Emit an exact copy of the lines running from the start of the records to the line containing "Task: Click the ICQ green flower icon", both included.

- - - - -

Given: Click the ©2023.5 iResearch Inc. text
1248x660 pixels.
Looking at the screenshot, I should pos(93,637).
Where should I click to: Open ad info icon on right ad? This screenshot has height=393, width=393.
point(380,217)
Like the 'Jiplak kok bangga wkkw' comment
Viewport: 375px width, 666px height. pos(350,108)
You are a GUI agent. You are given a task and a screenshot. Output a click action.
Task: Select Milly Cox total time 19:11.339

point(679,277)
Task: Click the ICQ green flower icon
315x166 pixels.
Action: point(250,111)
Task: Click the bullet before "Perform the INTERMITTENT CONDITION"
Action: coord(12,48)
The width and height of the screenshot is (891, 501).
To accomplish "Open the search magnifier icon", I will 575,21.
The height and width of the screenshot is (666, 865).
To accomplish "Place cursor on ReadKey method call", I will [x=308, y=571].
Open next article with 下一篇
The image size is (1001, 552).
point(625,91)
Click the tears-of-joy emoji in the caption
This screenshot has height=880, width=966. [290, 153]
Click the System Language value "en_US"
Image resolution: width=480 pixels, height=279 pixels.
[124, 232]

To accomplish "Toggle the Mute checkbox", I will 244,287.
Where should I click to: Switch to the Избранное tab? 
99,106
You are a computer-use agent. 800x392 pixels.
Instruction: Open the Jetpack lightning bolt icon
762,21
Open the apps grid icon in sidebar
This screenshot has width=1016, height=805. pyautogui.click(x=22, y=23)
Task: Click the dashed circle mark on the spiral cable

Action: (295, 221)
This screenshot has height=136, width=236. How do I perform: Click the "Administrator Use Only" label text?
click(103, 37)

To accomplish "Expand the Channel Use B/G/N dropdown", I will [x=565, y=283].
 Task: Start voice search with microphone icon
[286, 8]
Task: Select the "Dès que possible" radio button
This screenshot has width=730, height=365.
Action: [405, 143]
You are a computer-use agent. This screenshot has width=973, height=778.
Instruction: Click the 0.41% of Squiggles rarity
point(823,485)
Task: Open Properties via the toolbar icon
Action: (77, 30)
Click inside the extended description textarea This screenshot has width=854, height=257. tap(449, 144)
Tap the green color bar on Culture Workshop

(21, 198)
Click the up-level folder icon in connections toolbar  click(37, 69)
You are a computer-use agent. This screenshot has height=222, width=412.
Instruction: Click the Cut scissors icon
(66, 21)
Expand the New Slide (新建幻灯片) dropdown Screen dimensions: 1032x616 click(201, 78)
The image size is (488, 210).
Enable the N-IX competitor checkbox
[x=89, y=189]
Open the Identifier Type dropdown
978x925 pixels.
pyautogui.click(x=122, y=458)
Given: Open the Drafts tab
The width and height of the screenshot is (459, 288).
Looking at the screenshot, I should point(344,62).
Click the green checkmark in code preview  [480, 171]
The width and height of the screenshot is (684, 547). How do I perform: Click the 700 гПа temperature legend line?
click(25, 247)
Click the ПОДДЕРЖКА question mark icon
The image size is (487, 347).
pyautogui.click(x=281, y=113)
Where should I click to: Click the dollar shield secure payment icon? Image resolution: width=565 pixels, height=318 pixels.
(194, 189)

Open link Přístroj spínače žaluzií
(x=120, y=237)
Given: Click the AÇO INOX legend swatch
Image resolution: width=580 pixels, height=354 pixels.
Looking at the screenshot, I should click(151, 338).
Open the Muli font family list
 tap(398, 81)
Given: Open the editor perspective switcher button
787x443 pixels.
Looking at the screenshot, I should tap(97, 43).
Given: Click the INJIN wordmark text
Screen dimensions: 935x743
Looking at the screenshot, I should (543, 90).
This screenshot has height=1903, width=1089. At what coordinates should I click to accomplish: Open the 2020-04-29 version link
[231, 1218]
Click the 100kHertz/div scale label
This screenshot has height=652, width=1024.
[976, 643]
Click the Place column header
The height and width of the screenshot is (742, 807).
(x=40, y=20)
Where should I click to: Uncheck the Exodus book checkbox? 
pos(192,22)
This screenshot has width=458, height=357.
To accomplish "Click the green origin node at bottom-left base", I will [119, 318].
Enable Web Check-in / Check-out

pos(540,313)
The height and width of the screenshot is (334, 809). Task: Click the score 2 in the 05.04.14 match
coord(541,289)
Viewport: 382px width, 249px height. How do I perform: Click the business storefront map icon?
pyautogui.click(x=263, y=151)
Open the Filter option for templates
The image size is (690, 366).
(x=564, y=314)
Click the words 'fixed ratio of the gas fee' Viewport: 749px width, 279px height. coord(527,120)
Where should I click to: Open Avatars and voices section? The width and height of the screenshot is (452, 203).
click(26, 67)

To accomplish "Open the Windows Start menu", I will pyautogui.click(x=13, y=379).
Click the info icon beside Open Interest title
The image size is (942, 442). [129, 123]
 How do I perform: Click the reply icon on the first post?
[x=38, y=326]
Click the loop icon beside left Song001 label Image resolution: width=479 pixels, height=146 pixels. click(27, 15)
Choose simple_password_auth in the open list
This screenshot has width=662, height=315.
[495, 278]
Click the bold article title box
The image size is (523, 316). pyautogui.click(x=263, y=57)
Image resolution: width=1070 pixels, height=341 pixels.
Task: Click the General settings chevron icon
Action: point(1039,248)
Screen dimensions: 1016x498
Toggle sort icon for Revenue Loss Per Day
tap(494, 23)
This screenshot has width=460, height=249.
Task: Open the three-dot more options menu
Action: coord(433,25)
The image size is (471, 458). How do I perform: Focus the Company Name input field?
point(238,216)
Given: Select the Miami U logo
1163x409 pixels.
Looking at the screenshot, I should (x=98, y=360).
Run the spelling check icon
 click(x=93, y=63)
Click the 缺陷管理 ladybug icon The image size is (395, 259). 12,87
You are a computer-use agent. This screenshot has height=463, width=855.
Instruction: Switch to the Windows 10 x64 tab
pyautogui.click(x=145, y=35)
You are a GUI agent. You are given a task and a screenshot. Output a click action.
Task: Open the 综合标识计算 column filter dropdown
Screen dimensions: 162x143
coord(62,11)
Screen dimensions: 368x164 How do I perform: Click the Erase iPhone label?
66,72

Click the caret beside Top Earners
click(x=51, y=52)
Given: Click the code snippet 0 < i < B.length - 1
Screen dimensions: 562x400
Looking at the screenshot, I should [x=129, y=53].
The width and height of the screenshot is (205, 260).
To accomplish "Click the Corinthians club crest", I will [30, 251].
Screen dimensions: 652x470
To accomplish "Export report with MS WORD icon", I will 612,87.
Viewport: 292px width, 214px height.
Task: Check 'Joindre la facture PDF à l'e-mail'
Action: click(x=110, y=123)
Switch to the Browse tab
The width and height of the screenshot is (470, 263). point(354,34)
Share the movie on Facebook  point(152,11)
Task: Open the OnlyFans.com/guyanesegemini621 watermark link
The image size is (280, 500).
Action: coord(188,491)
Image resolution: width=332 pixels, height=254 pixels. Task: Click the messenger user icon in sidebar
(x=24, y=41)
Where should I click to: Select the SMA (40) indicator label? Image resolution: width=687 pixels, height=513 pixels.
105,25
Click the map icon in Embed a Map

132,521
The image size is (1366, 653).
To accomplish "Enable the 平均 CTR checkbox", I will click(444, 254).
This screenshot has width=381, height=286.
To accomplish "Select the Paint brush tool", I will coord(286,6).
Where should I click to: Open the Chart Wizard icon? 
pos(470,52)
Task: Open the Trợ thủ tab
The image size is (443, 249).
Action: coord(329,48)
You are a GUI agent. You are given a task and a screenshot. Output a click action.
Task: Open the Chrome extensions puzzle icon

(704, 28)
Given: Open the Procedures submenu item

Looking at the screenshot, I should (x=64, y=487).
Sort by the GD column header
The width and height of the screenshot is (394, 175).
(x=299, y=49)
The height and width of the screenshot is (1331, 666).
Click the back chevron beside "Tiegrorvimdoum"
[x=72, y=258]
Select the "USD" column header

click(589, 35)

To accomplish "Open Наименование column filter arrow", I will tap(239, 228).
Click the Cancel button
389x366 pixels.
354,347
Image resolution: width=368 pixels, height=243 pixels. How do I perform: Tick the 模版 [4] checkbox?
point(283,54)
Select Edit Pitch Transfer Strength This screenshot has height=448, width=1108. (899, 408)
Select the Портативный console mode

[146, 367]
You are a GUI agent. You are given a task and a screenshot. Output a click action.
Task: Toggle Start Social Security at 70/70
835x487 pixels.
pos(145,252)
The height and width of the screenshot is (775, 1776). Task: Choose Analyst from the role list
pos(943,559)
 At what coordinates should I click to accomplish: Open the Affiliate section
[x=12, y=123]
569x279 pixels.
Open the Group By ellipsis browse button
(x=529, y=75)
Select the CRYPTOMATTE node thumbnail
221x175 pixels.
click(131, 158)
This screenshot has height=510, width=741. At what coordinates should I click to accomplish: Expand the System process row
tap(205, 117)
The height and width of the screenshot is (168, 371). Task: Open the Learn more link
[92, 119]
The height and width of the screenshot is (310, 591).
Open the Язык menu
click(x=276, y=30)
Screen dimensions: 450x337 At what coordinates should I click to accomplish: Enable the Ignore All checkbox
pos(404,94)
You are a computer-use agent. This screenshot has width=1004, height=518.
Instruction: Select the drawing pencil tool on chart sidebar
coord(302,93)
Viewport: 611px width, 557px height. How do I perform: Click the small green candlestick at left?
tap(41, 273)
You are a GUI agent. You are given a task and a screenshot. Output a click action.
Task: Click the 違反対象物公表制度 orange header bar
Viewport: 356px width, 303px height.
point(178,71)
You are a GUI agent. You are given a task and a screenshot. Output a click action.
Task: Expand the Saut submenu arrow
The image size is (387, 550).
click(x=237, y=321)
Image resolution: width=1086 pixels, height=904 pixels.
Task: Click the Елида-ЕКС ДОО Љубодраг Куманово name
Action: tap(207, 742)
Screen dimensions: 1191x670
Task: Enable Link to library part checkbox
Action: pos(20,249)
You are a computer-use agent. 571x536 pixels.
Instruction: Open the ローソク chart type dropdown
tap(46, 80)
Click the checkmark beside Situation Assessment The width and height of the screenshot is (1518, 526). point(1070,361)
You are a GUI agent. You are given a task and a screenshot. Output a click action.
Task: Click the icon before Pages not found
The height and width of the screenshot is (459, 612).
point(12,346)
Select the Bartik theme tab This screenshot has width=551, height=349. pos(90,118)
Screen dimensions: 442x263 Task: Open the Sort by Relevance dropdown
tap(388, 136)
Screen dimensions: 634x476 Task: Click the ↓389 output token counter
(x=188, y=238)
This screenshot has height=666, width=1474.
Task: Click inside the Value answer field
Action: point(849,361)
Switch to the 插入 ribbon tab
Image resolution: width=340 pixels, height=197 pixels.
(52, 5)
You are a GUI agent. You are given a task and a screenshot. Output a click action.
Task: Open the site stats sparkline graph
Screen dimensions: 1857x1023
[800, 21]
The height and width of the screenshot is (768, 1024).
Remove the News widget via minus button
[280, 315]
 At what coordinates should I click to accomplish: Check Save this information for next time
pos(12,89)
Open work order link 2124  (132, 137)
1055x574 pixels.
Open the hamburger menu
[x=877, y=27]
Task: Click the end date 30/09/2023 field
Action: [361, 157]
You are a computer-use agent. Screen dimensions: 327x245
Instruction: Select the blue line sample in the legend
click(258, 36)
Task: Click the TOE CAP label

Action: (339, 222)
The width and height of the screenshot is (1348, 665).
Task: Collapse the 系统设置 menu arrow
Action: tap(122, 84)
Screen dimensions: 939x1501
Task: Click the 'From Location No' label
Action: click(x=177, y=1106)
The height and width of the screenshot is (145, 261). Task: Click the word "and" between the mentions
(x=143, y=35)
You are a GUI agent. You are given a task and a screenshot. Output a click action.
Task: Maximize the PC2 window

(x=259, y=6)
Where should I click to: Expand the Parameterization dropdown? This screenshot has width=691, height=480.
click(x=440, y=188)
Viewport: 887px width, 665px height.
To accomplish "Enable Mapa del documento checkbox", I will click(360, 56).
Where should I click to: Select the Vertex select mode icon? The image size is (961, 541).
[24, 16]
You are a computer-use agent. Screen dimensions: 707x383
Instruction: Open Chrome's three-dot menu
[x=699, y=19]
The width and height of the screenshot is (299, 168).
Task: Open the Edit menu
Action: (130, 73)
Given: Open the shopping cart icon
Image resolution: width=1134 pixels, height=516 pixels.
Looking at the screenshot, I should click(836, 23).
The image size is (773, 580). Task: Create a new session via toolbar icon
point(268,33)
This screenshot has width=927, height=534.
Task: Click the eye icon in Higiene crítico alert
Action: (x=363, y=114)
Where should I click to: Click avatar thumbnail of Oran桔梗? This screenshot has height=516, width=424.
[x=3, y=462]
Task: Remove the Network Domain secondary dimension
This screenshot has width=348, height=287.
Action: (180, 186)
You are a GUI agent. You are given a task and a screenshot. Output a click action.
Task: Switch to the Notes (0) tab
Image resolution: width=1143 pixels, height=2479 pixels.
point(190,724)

- - - - -

**Output of the exercise**
Given: Click the ©2023.5 iResearch Inc. text
1248x660 pixels.
Looking at the screenshot, I should pos(93,637).
Where should I click to: Open ad info icon on right ad? This screenshot has height=393, width=393.
point(380,217)
Like the 'Jiplak kok bangga wkkw' comment
Viewport: 375px width, 666px height. pos(350,108)
You are a GUI agent. You are given a task and a screenshot. Output a click action.
Task: Select Milly Cox total time 19:11.339

point(679,277)
Task: Click the ICQ green flower icon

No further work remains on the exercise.